E é (tcharam!) diferente das outras.

Talvez vocês não lembrem, mas a coletânea de outubro era (reparem a ambição do blogueiro) uma trilha sonora pra um filme que não foi feito. A deste mês é mais, digamos, convencional: um apanhado de músicas que alegraram meu curto recesso por tempo determinado. 10 faixas, e só.

Tá, não é só isso: também é mais uma das minhas mixtapes lynchianas. É!

Porque, quando reuni todas as músicas, percebi que elas formariam dois EPs – um mais rebolandinho, puxado pro pop/hip-hop, e outro mais guitarrístico.
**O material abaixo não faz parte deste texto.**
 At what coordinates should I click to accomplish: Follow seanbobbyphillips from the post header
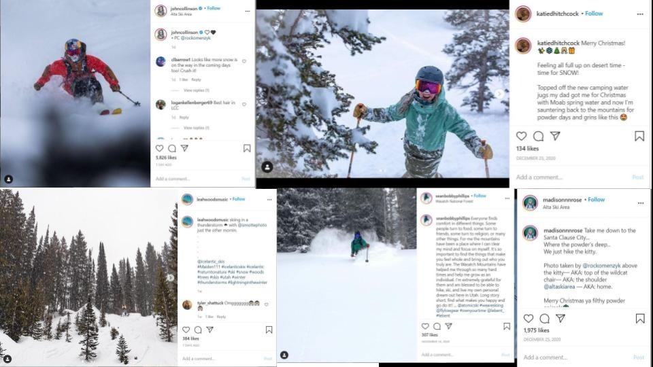[480, 196]
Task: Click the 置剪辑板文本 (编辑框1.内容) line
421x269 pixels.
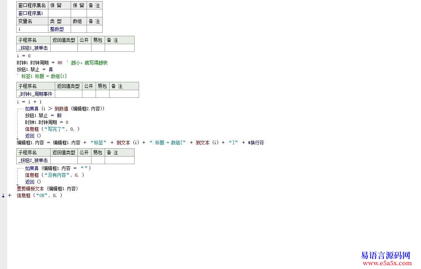Action: [48, 189]
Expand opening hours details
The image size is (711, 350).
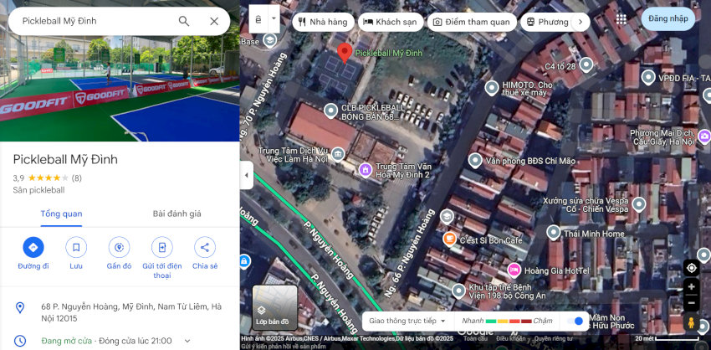(187, 341)
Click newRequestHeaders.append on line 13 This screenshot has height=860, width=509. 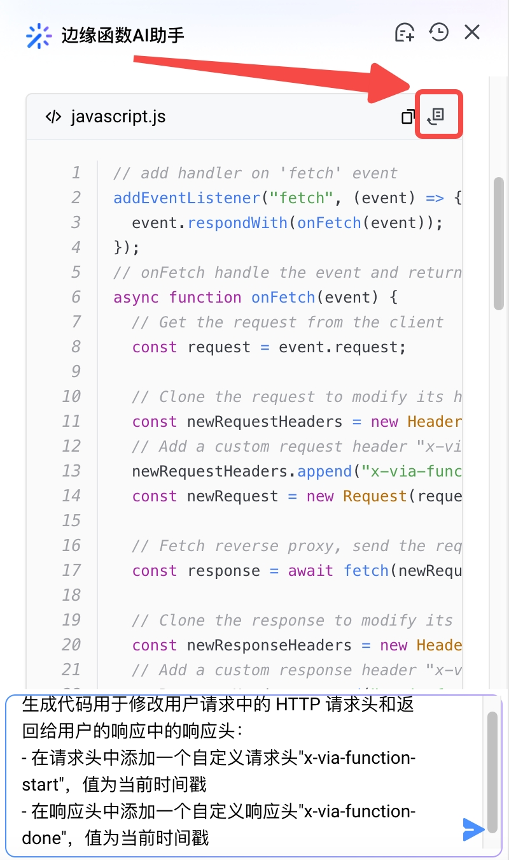click(x=242, y=471)
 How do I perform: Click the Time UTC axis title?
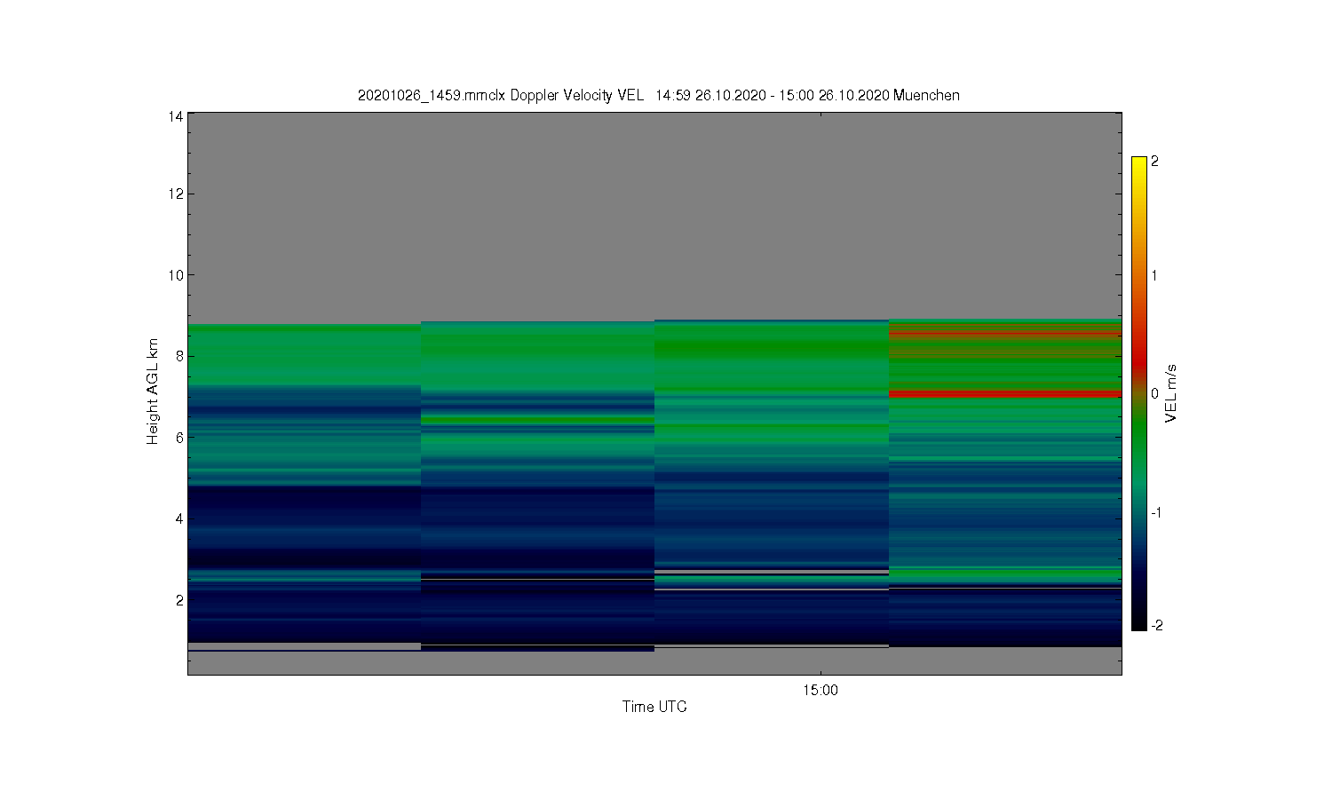(654, 707)
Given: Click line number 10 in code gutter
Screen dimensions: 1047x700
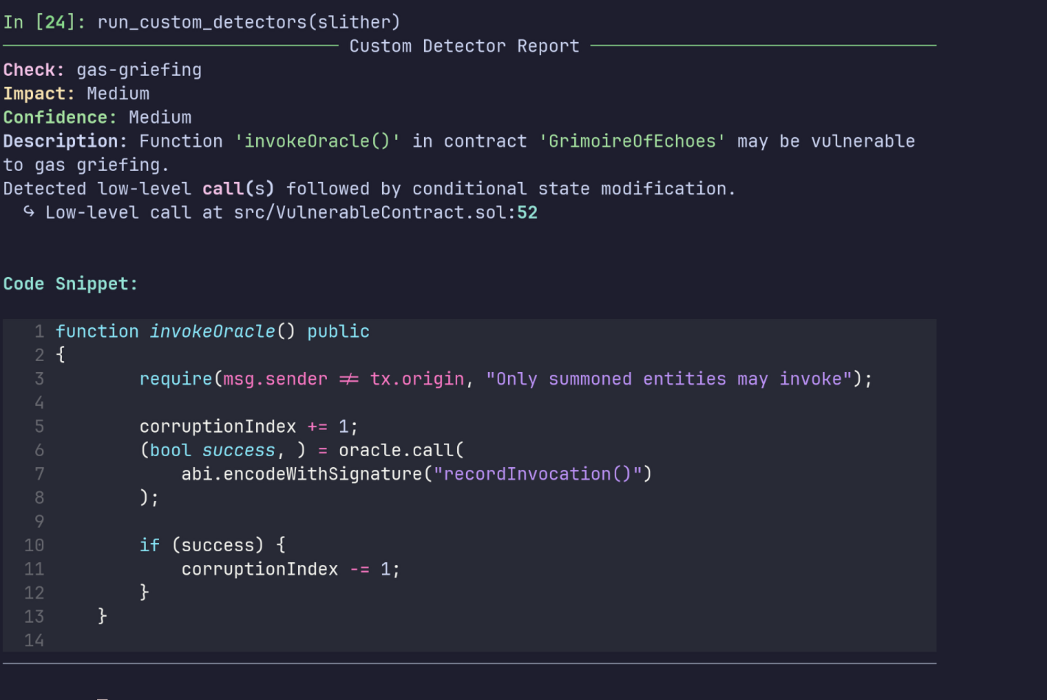Looking at the screenshot, I should [x=34, y=545].
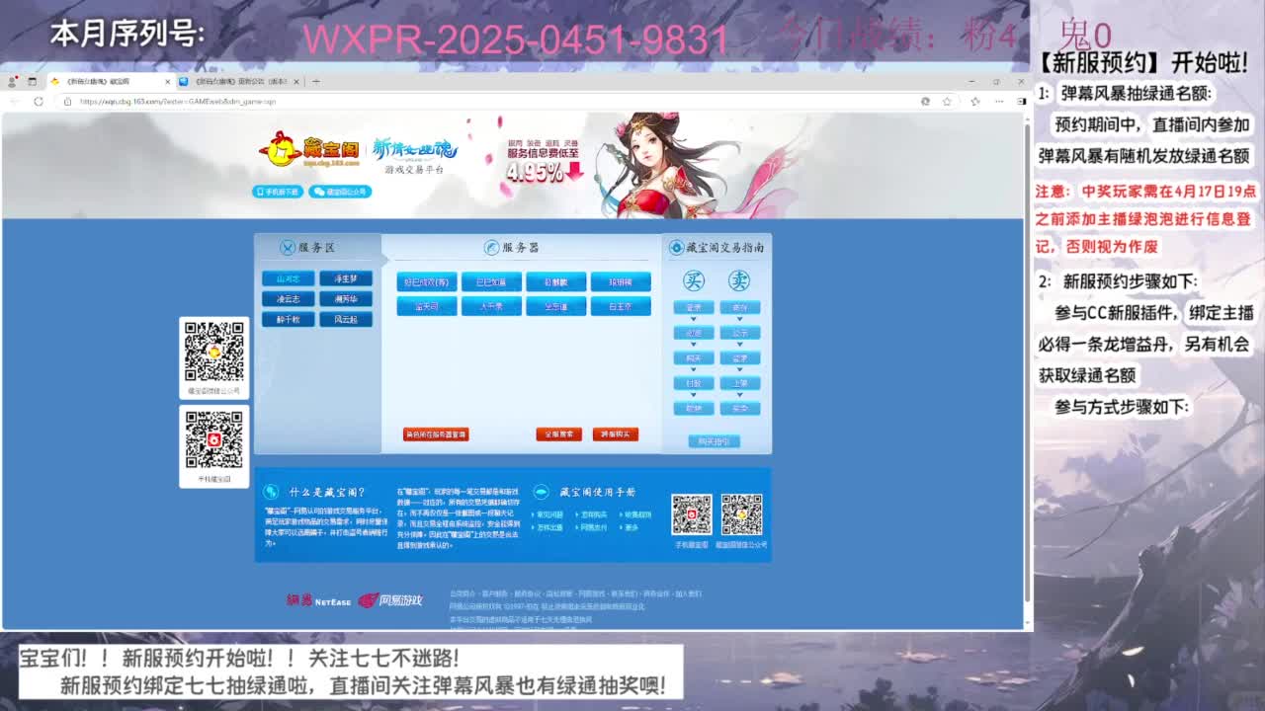Click the globe icon beside 藏宝阁使用手册
This screenshot has width=1265, height=711.
[541, 492]
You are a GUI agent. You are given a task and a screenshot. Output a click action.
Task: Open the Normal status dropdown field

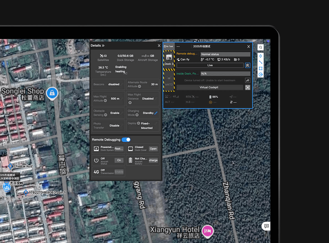225,54
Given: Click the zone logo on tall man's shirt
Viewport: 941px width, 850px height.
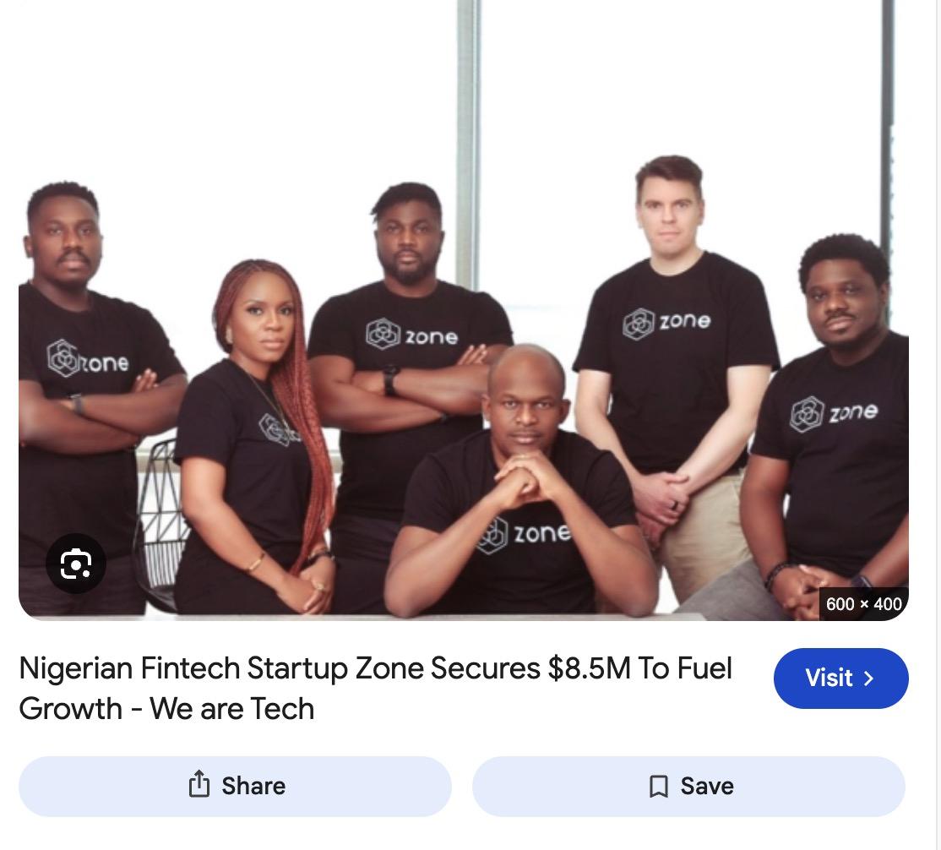Looking at the screenshot, I should point(666,323).
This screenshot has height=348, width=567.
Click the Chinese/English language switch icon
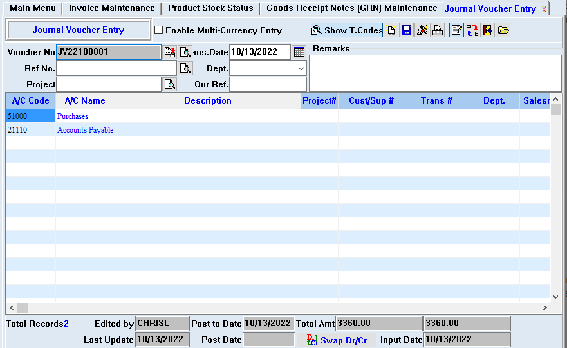point(472,30)
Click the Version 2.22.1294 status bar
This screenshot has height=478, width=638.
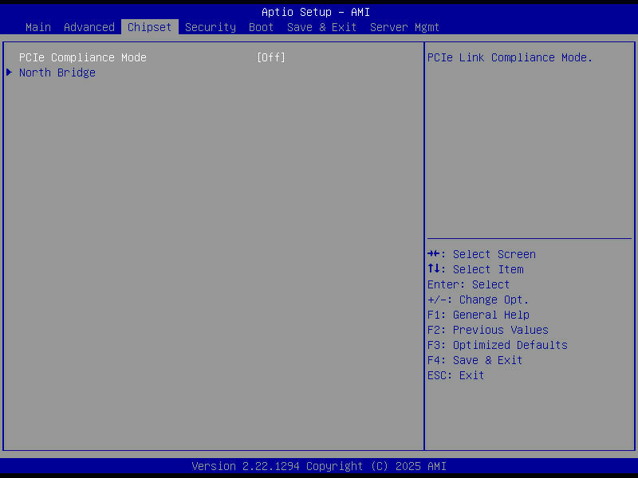click(x=319, y=465)
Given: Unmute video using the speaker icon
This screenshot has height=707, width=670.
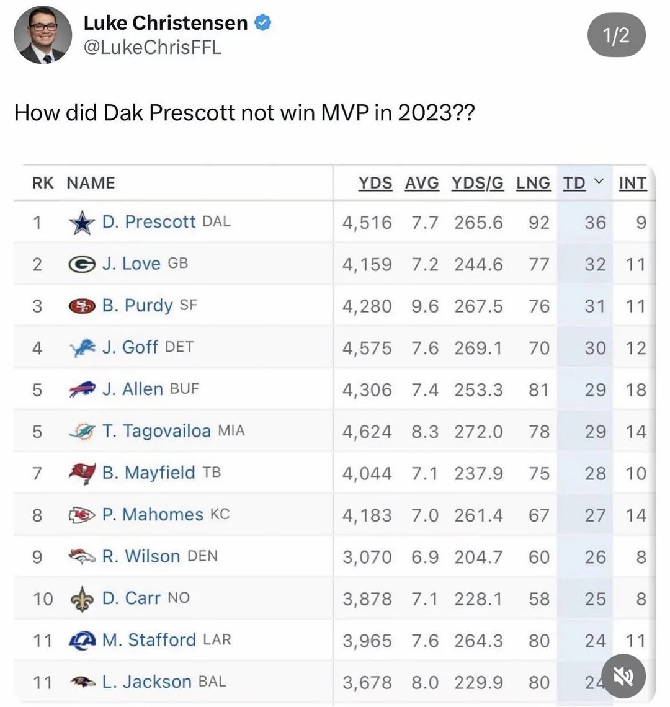Looking at the screenshot, I should coord(624,676).
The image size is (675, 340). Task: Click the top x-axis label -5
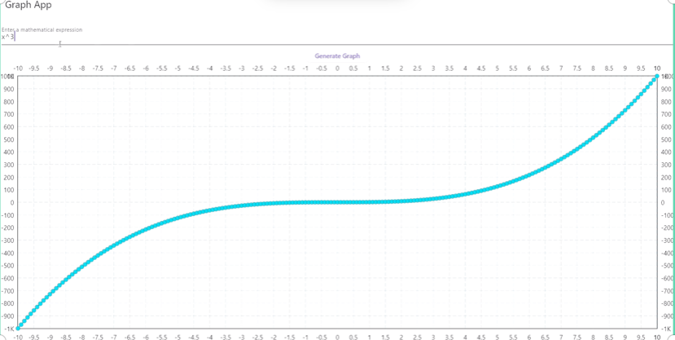point(178,68)
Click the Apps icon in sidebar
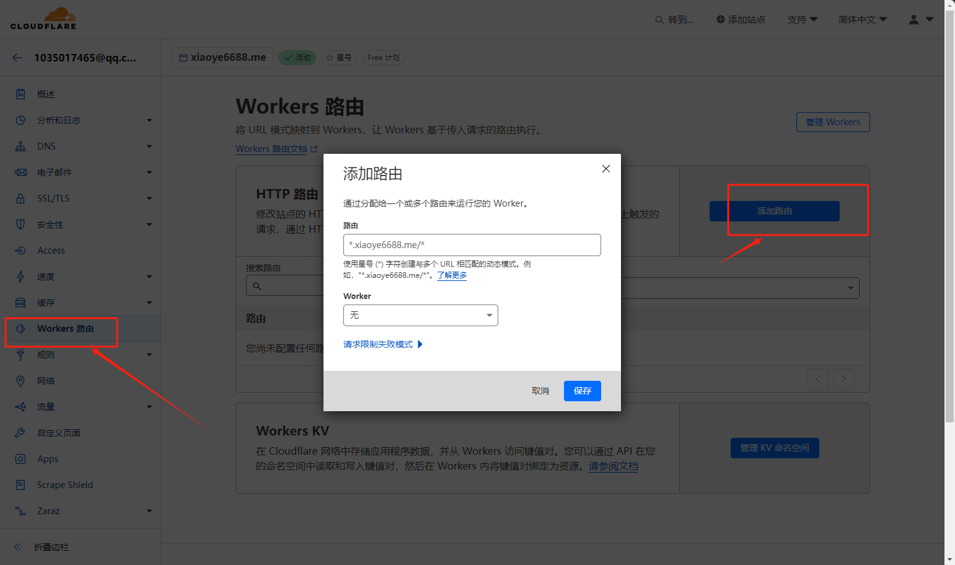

Decidi, então, unir costurar as duas faces da moeda num CD que começa de um jeito (noturno), termina de outro (diurno) e nos surpreende com um solavanco estranho lá na metade. Vocês viram Estrada perdida? É um pouco assim.

Curto muito essa mixtape, de verdade – e acho que vocês deviam fazer o download das musiquinhas em MP3 para ouvi-las nos headphones enquanto caminham no parque. Por isso, desta vez não existe a opção de ouvir o disco aqui no site, em altíssima tecnologia e baixíssima fidelidade. Back to basics, certo?

Dentro do arquivo compactado vocês encontram, nesta ordem, Katy B, Childish Gambino, Thundercat, Drake (que está na foto do post), Beach Boys, Atlas Sound, Los Campesinos, Dum Dum Girls, Charlotte Gainsbourg e Real Estate. A lista de músicas está na caixa de comentários.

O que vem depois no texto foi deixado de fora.